◆ Problem statement:
Repeat the stretch of entries below from the line with "cookie policy (123, 1265)" through the line with "partner (106, 1302)". Include both ends and add nothing.

◆ Information provided:
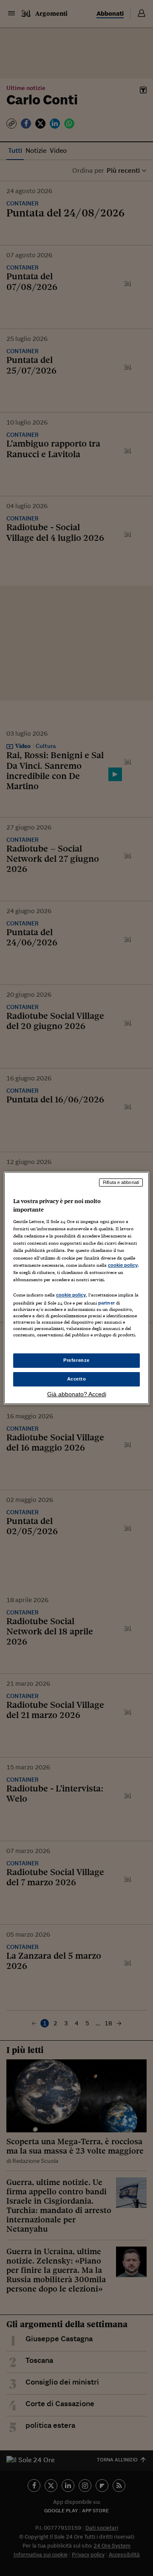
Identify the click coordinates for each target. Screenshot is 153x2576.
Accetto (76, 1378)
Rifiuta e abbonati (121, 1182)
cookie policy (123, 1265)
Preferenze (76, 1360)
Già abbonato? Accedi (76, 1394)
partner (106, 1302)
---
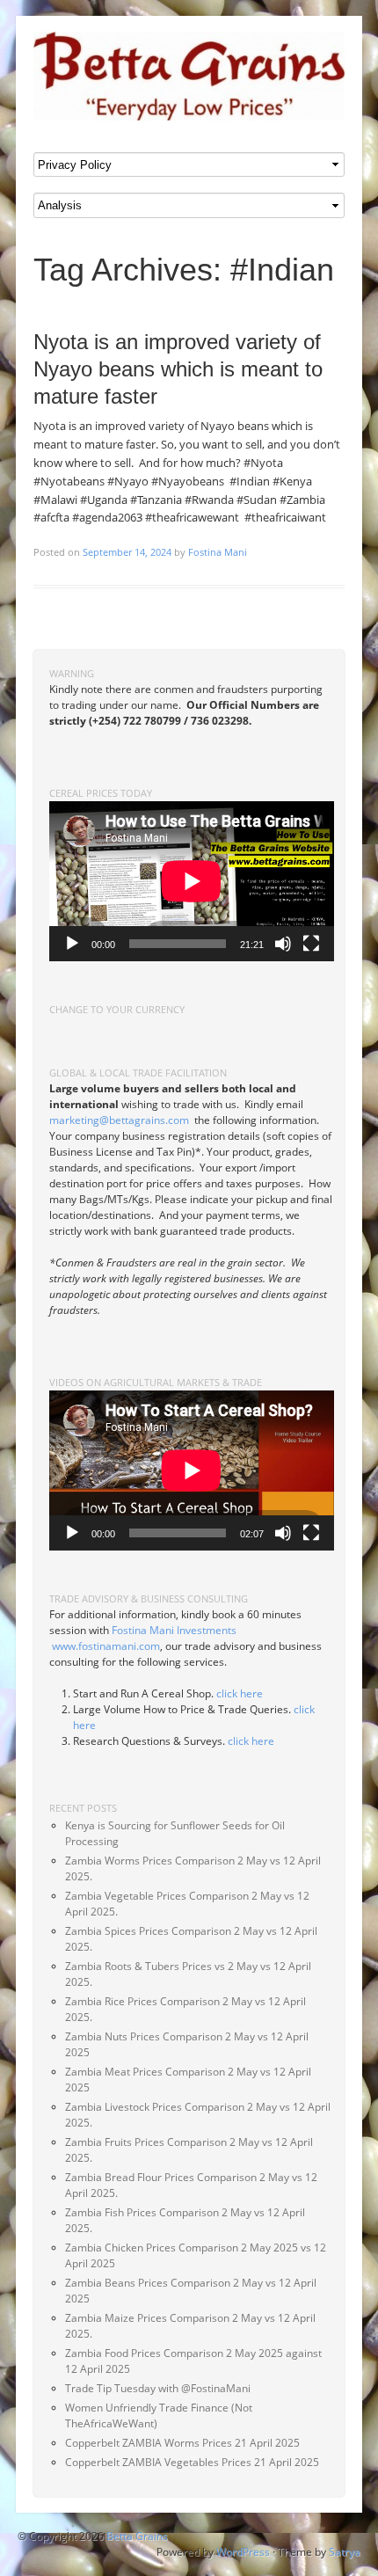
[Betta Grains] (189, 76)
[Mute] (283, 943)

◆ Task output:
cookie policy (123, 1265)
Preferenze (76, 1360)
Già abbonato? Accedi (76, 1394)
partner (106, 1302)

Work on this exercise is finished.